うっかり雰囲気に流されそうになった自分自身に、何をしているのだろうという情けなさが滲む。とにかく今は目の前の訓練に集中しなければ――その一心で、再び特訓へと励んだ。
◆
「近寄るな! この……悪魔め!」
違う。どうして――何度同じ言葉を繰り返しただろう。されど、どれだけ否定しようとも、“血筋”という揺るぎない事実は変わりやしない。
森霊族には有るまじき鋭い牙に、背中から生えたコウモリのような翼。俺は魔族――吸血鬼との混血だ。
生まれ故郷である星霊の森ではその事が原因で幼い頃から迫害を受けた。当然のように味方をしてくれる人など誰一人としておらず、いつも、何をするにも独りだった。
一体いつ頃だっただろうか。そんな日々に嫌気が差し、森を出てきたのは。
見知らぬ地での暮らしには不安もあったが、一歩外へと出れば、自分を執拗に虐げる者はいない。それだけで十分に思えた。
そこからは必死に自身の血筋や本当の能力を隠し、あくまでも“普通の森霊族”を演じて生きてきた。そうして、セントーレア学園に流れ付き、新たな仲間達や教員にも恵まれ――ようやく、やっとの思いで見つけた大切な居場所だ。
もう、失いたくなんかない。
◆
(結局、言えなかったなあ……)
時は流れ、放課後。マホロは一人、訓練場に残り自主訓練をしていた。前線では戦えないにせよ、このままでは皆の足を引っ張ってしまう――それゆえの居残りだった。
相も変わらず解決策は見つからないが、魔力量の制限には少しずつ慣れつつある。……でも、まだ足りない。
(もうこんな時間……)
ひとまず、今日は帰ろう。フラフラとした足取りで壁の方へ近寄ると、置いていた荷物を手に取り、ゆっくりと背負う。そうしてそのまま、訓練場を後にした。
夕暮れの色に染まる長い廊下に、コツコツ、とマホロの足音だけが響く。他の生徒達は帰ってしまったのか、校内は静寂に包まれている。
「……」
職員室の前を通り過ぎようとして、ふと、足を止めた。扉の外から軽く覗き込むと、夕陽に照らされ、机に向かうリツカの姿が目に留まった。
(! 先生……)
いつも教室で見ている彼の雰囲気とは異なり、難しい表情を浮かべながら書類を眺めている。しばしその状態が続いていたものの、やがてこちらの様子に気が付いたのか、霊鳥族の教員はその顔をぱっといつもの笑顔に塗り替え振り向いた。
「やあ、琴守さん」
何か忘れ物かい? そう言いながら、歩み寄ってきたリツカはガラガラと職員室の扉を開ける。相変わらず背が高いな……と、見下ろされながらマホロは思う。
「や、えっと……その……少し、特訓を」
「おー、そうか! 偉いな!」
今のところ、室内に他の教員の姿は無い。ちょうど二人きりだ。相談を持ちかけるのであれば今だろうか――そんな考えが頭を過り、思わず荷物を持つ手に、ぎゅ、と力が込められた。
「…………っ、あの、先生」
「うん?」
「俺……お役に立てていますか……?」
やっとの思いで絞り出した言葉。率直な疑問ではあったが、単刀直入というには程遠い。急にこんな事を聞くなんて、おかしいだろうか――彼は俯いたまま、視線を泳がせた。

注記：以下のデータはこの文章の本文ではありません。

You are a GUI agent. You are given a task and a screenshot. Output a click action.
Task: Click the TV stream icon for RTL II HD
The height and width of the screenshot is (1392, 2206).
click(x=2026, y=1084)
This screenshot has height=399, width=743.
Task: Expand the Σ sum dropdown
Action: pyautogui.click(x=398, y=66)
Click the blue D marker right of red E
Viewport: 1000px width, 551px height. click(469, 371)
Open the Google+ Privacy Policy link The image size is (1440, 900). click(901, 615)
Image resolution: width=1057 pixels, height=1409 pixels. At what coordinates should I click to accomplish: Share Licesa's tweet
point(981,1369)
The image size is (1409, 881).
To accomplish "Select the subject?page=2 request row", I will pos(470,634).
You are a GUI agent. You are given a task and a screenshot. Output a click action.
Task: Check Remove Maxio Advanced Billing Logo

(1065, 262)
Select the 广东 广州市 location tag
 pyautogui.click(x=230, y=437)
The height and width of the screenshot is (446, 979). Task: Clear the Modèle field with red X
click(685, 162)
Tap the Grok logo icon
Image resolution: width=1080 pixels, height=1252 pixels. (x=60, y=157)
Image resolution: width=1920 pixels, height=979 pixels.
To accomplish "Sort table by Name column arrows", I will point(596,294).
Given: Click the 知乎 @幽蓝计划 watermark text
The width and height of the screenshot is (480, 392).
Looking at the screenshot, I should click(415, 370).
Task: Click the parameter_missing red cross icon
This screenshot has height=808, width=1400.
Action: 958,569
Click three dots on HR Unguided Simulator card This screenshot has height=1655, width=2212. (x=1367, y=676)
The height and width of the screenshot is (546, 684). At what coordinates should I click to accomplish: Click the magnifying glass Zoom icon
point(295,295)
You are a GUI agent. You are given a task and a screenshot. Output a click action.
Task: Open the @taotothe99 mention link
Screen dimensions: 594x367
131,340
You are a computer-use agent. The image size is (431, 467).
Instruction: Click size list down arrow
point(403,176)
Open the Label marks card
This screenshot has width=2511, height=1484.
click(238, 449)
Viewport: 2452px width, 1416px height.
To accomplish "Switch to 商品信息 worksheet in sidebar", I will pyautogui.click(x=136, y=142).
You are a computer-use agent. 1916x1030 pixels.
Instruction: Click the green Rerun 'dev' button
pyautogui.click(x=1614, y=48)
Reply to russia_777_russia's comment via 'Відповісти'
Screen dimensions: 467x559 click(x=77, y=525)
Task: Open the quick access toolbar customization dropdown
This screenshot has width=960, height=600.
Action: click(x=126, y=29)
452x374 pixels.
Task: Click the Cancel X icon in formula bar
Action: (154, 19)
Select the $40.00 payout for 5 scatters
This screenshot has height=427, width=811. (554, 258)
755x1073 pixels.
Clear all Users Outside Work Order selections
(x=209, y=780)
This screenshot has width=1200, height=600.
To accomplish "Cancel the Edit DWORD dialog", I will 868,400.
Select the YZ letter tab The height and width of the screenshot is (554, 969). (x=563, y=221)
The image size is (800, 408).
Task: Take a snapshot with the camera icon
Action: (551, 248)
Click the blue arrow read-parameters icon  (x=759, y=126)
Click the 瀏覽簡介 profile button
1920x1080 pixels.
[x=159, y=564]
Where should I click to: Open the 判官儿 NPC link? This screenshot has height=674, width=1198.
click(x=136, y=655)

一瞬の沈黙。担任は目を丸くし、キョトンとしているようだ。ただ、すぐにいつもの調子に戻り、ふっと軽く微笑む。
「そりゃあ、もちろん!」
「言っただろう? 戦うだけが全てじゃない、適材適所だって。君にしか出来ないことがあるんだから、決して欠けてはならない、大切な存在なんだよ」
リツカはそう言うと、マホロの肩を片手で優しくポンポンと叩く。少年はハッとしたように顔を上げると、その拍子に口元を覆っていた襟巻きが外れ、音も無く落ちた。
――それまで覆い隠されていた口角から覗く鋭い牙が露わになる。普段であれば咄嗟に隠すそれを気にも留めず、何かを弁明するかの如く、ぱくぱくと必死に口を動かした。
「あ……ありがとう……ございます。でっ、でも、それとは別のお話でっ……!」
「別の……?」
「あの、俺っ……」
「ほっ、本当は……怖くて、誰にも言えていない力が、あるん、です…………」
「っ、」
どこか震える声で告げられた事実。教え子からの真剣な相談に、担任は思わず息を呑む。多少の驚きはあったものの、ただ静かに、彼の紡ぐ言葉の続きを待った。
「昔……故郷、の……星霊の森で、不気味がられて……それでっ……」
「…………そうか」
マホロが一呼吸置いたのを見て、リツカはぽつりと呟くように声をかける。それから、目線を合わせるようにしゃがみ込み、今にも泣き出しそうな少年の背をゆっくりとさすった。
「ありがとう、話してくれて。……辛かったろう?」
毎日顔を合わせていたはずなのに、彼の抱えている悩みに気が付けなかった――そんな罪悪感がチクリと胸を刺す。それと同時に、知ったからには自分が全力で支えなければ、という思いが湧き上がるのも感じた。
「たとえどんな力だろうと、それは君だけの強みだ。誇っていい。もしも悪く言う人がいたら、これからは俺が君を守るよ」
だから、大丈夫。リツカはそう言って微笑みかける。その言葉にマホロが頷いたか否かは、二人以外、誰も知らない。
この瞬間、確かに、長い間止まっていた時間の歯車が再び動き出したような音がした。今すぐには難しくとも、ゆくゆくは彼にとっての後ろめたさが無くなればいい。
窓の向こうでは、眩い夕陽が地平線へと沈み始めていた。